Selection:
In 2007, in the very first broadcast of the now-defunct The Paranomalists podcast, my co-hosts and I had the pleasure of speaking with Irish author Herbie Brennan. Herbie penned the very successful Faerie Wars series of books, which I’ve read and enjoyed very much. Most recently, Mr. Brennan wrote The Shadow Project and The Doomsday Box. In the course of our conversation, Mr. Brennan mentioned a creature that I had never before heard: a fairy horse.
We spoke with Mr. Brennan by phone from his home in Ireland and found him to be a delightful gentleman with a wonderful sense of humor. We talked at length about a number of subjects, including Bronze Age megalithic structures, stone circles, and Celtic mythology, and the fairy lore of Ireland. I eventually asked Herbie his opinion of the possibility of the existence of a “Faerie Realm” where the beings of Irish folklore reside.
Herbie replied by saying that he was reluctant to believe in fairy legend, but he had several experiences in his life that changed his opinion of the reality of fairies. One of those experiences occurred when he was a young man living on a country estate in County Kildare, Ireland. On this property was a Bronze Age earthen ring which stood roughly fifteen feet high and surrounded a megalith, or standing stone, of about eighteen feet in height. This particular megalith, called Longstone Rath, is a fairly well-known structure and one of many that are found throughout Ireland and the British Islands.
On Halloween of 1971, Mr. Brennan was visited by an old friend named Jim Henry. Later that evening, sometime “well after eleven o’clock at night”, according to Herbie, Jim asked to see this rath. Shortly after arriving at the site of the ancient structure, Herbie reports that his friend had a distinct feeling that his presence there was unwelcome, remarking “I don’t think this place likes me.”
Shortly thereafter, as Herbie and Jim turned to leave the rath, along the top of the earthen ring, there suddenly appeared a herd of approximately twenty to twenty-five tiny, white horses “no bigger than cocker spaniels”, in the words of Mr. Brennan. The tiny horses galloped along the top of the earthwork, disappearing down the opposite side. Herbie and Jim ran out of the rath and to the other side to see what had happened to the tiny horses, but they had vanished. Neither man had any explanation for what they had just seen.
Some years later, Herbie told the story of the white horses to his good friend, the late author Desmond Leslie. Leslie had a fascination with mythology and was quite knowledgeable about the subject. Upon hearing Herbie’s account of the tiny horses, Leslie replied, “Dear boy, don’t you know what those were?”. Herbie replied that he had no idea whatsoever what they were, only that he’d seen them. “Those were faerie horses,” Mr. Leslie continued. “They’re associated with the megaliths of Ireland, and there are also reports of them in Japan.”

Raw data:

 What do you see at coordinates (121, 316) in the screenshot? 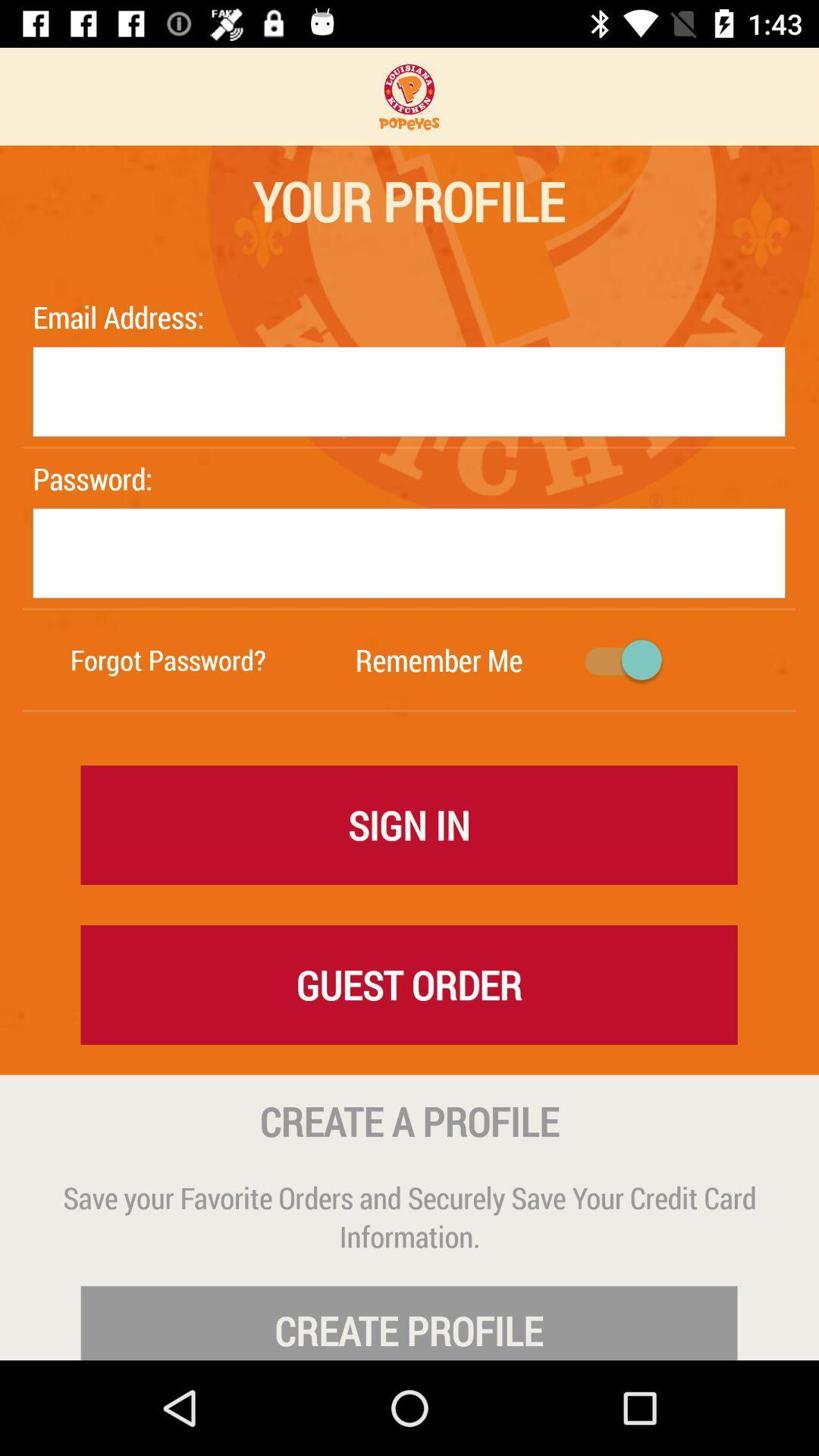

Exercise task: Please carry on the account of the fairy horses above, starting right after its last sentence.

Response:
Fairy Horses in Mythology
Of course, stories of fairy horses and mythological steeds abound in Celtic folklore, as well as in many other cultures. Some of the more common names known to most of us are the Pegasus, Unicorn, and Centaur. In Norse mythology, the god Odin rode an eight-legged horse named Sleipnir, the greatest of all horses. Among the Celts, there are the Scottish Kelpie or water-horse; the Phooka, a shape-shifting creature that often appears in horse form (the Welsh tell of a similar creature they call the Pwca); and on the Isle of Man, the Manx Glashtyn is a goblin that appears in the shape of a horse and rises at night from the banks of the isle’s lakes.
An interesting aside…
Shortly after publishing my article A Gnome by Any Other Name, I received a comment from a man from Nigeria who claimed to have heard “little men” in his ceiling and seen their tiny footprints on the ceiling boards. He goes on to say “they” (I assume he means he and his family) have heard the sound of sweeping and “once, the sound of a horse galloping“. He concluded his comment by mentioning that they lived “very close to the rocks”.
The idea of rocks being nearby is also rather intriguing to me. I recently received another comment in response to the Gnome article from a man named Charles Yancey who claims to have seen a small man-like figure in his bedroom late one evening while he and his wife lived in Colorado. He too mentioned the fact that there were large rocks and boulders in and around his property, which brings me back to the idea of these fairy creatures being associated with these stone megaliths. Is there a common connection here? Is the close approximation of the ancient megalithic structure and natural rock formations and boulders somehow linked with the appearance of these tiny entities, both humanoid and in equine form? Honestly, I don’t have an answer for this, but it’s an idea that I plan to research and explore in future posts on The Paranormalist.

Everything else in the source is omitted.